L’obbligo prescritto dall’art. 10 del d.P.R. n. 122/2009 di adottare strumenti didattici compensativi e dispensativi ritenuti più idonei, riguarda anche le modalità di somministrazione delle forme di verifica.
I genitori di un alunno propongono ricorso contro un Liceo Classico Statale per l’annullamento del giudizio di non ammissione alla classe successiva adottato nei confronti del loro figlio. I genitori nei motivi del ricorso, deducono sostanzialmente la violazione ovvero la mancata o incompleta applicazione della normativa di cui alla legge n. 170/2010, recante nuove norme in materia di disturbi specifici di apprendimento in ambito scolastico, atteso che lo studente liceale figlio dei ricorrenti (bocciato agli esami riparatori in matematica, latino e greco del quinto ginnasio), è incontestabilmente affetto da dislessia, cioè da un disturbo specifico dell’apprendimento e, tuttavia, la scuola intimata avrebbe omesso di redigere per tempo un piano didattico personalizzato.
La Scuola contesta la dedotta mancanza di un piano didattico personalizzato e allega alla memoria copia del detto documento, affermando di aver prestato al caso ogni necessaria attenzione di sostegno assistenziale e didattico.
Il TAR Molise-Campobasso, sez.
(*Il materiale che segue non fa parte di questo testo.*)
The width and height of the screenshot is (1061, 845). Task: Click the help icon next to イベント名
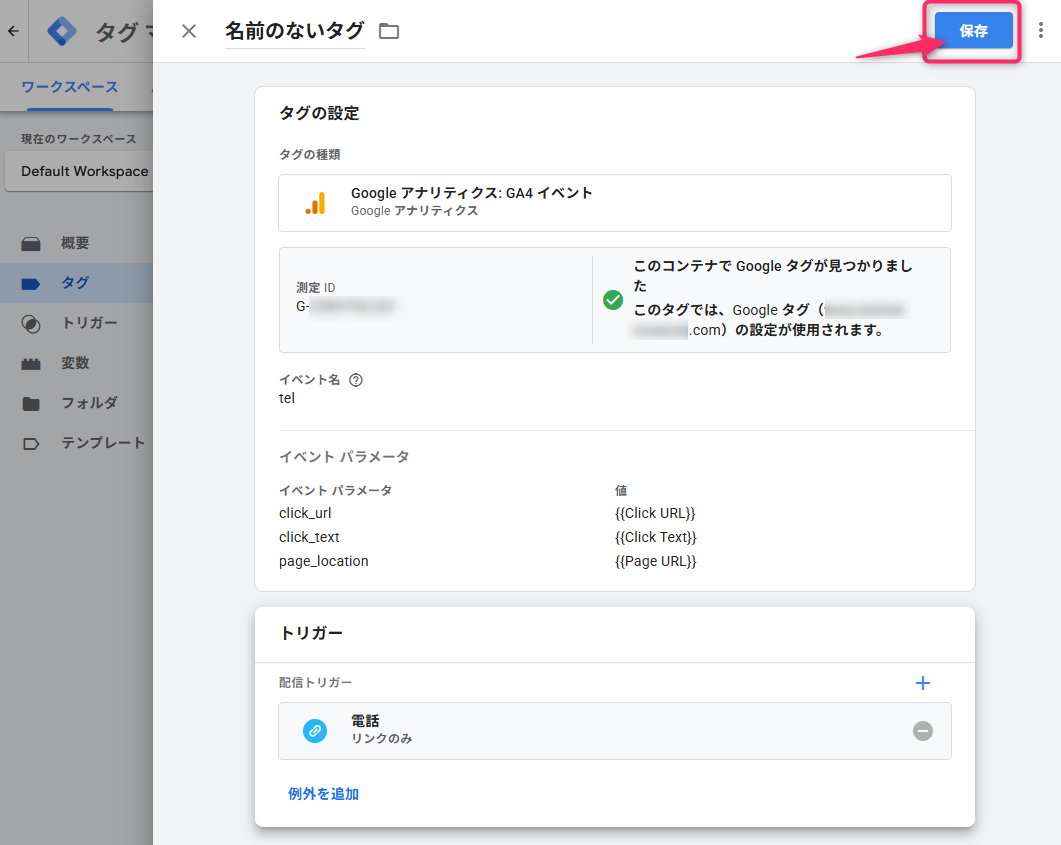pyautogui.click(x=356, y=380)
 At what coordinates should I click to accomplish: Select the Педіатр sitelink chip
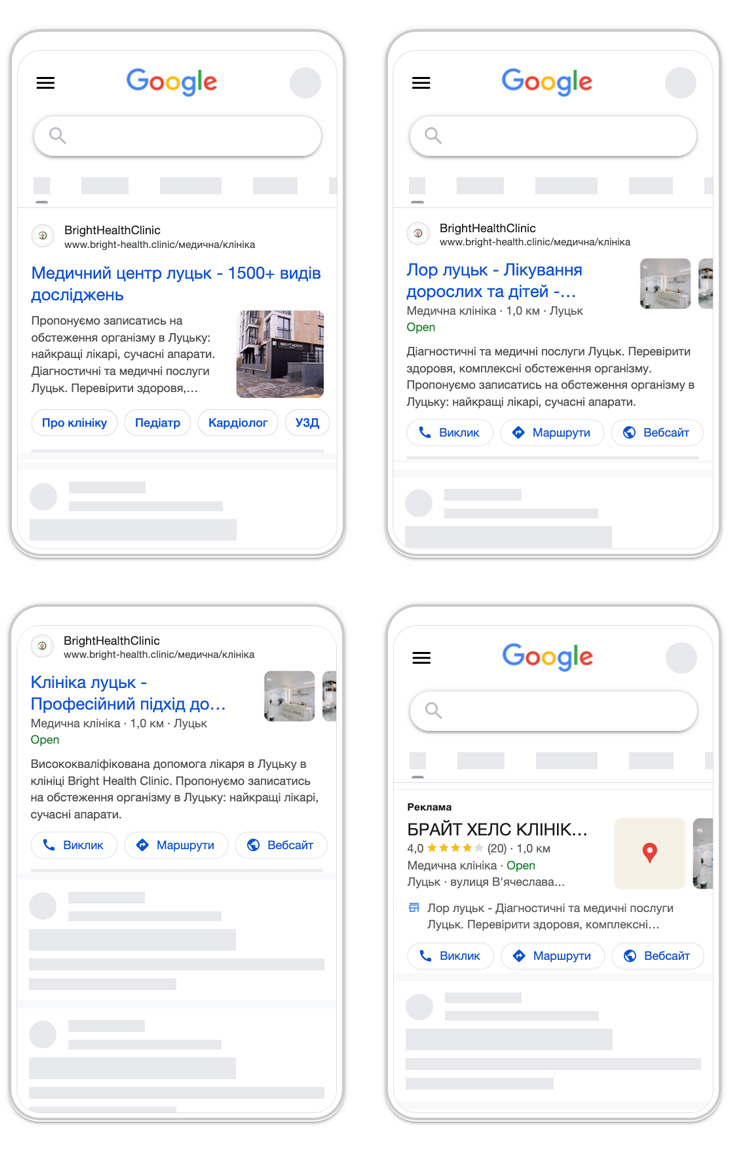157,422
I, sentenza 17.10.2013 n° 612, accoglie il ricorso.
Il Tribunale ritiene che il piano didattico presentato dalla scuola sarebbe comunque un piano didattico tardivo, poichè redatto soltanto due mesi prima della fine dell’anno scolastico; il piano didattico, peraltro, prescrive che i docenti valutino il contenuto degli elaborati scritti dello studente, non invece gli errori di forma e sostanza dei medesimi, viceversa, i giudizi negativi sulle materie di latino, greco e matematica sono basati sulla valutazione degli errori negli elaborati scritti, talchè si può ritenere che il giudizio di inidoneità impugnato dai ricorrenti sia basato su una sostanziale difformità delle decisioni valutative rispetto alle indicazioni e prescrizioni del piano didattico personalizzato.
Inoltre, il pur significativo sforzo prodotto dal consiglio di classe in sede di giudizio di non ammissione, non consente di ritenere il giudizio negativo immune dalle censure appuntate dai ricorrenti, stante l’evidente incidenza sul livello di apprendimento raggiunto (nella specie insufficiente), dispiegata da una metodologia didattica non adeguata alla condizione soggettiva del minore affetto da disturbi da DSA, in quanto priva di strumenti didattici di supporto adeguati, nonchè di misure compensative e dispensative idonee, con particolare riferimento alle metodiche di verifica (in relazione, ad es., ai tempi di esecuzione e alle modalità semplificate di esecuzione delle prove scritte);
Infine, la mancanza del profilo dinamico-funzionale non può essere considerato una giustificazione per il ritardo impiegato dall’Amministrazione nella cura del percorso didattico speciale, poichè l’Amministrazione avrebbe potuto procurarsi tale documentazione, rivolgendosi al competente Servizio pubblico socio-sanitario.